BEGIN Stored rows

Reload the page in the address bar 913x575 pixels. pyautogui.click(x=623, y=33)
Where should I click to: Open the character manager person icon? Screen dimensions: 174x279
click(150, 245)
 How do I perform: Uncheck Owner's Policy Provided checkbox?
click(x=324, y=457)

END Stored rows
BEGIN Stored rows

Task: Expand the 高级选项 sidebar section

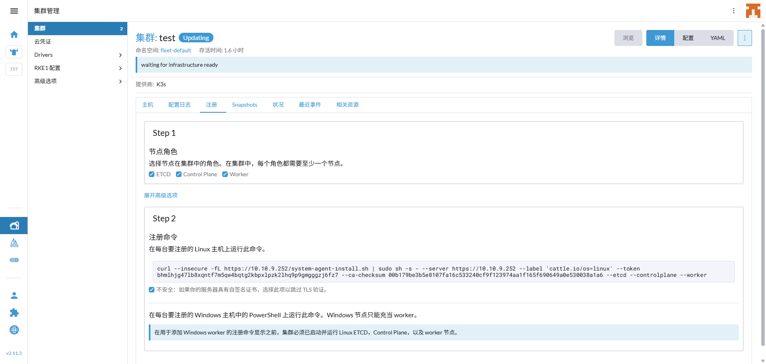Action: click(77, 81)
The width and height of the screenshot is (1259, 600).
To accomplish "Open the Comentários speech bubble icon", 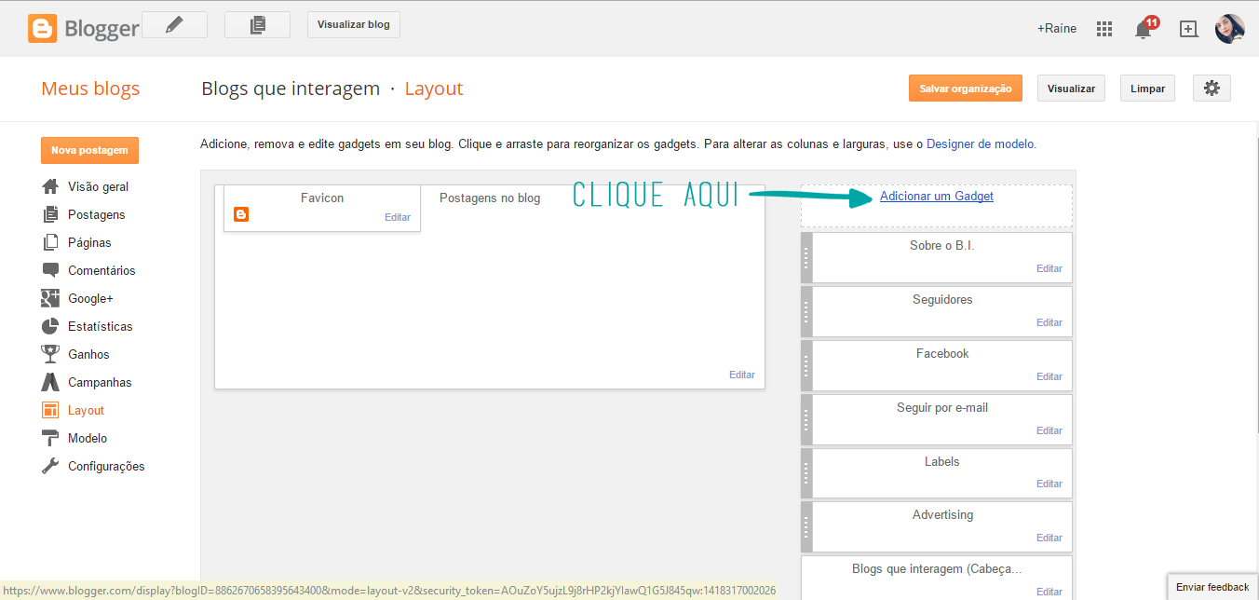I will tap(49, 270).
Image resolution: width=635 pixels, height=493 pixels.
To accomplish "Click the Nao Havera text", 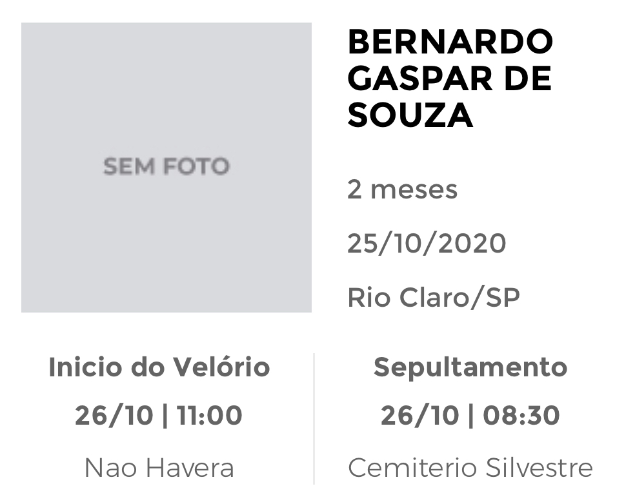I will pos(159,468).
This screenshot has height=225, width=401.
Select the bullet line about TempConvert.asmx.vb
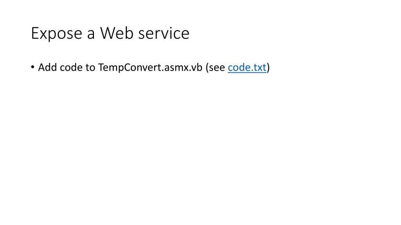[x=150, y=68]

END Stored rows
BEGIN Stored rows

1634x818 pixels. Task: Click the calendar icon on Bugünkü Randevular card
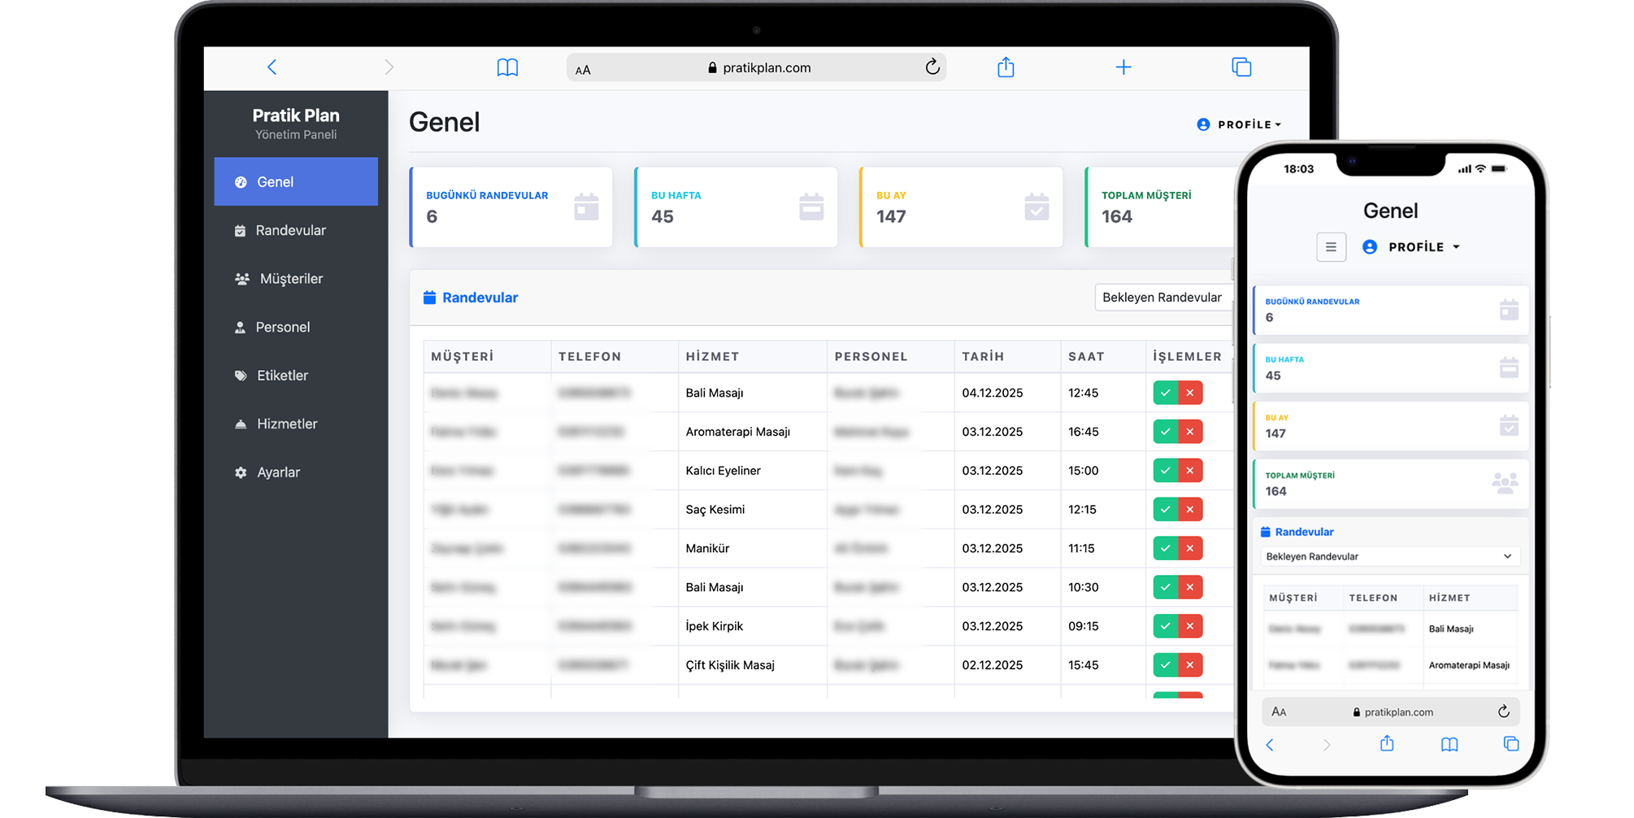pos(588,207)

END Stored rows

> _Aim of the task_:
Rewrite the listing lines starting at the one containing "How do I perform: Uncheck" and ending at the one containing "click(x=324, y=457)", changing "checkbox" to "check box" and keeping everything else the same.

> _Response to this task_:
 How do I perform: Uncheck Owner's Policy Provided check box?
click(x=324, y=457)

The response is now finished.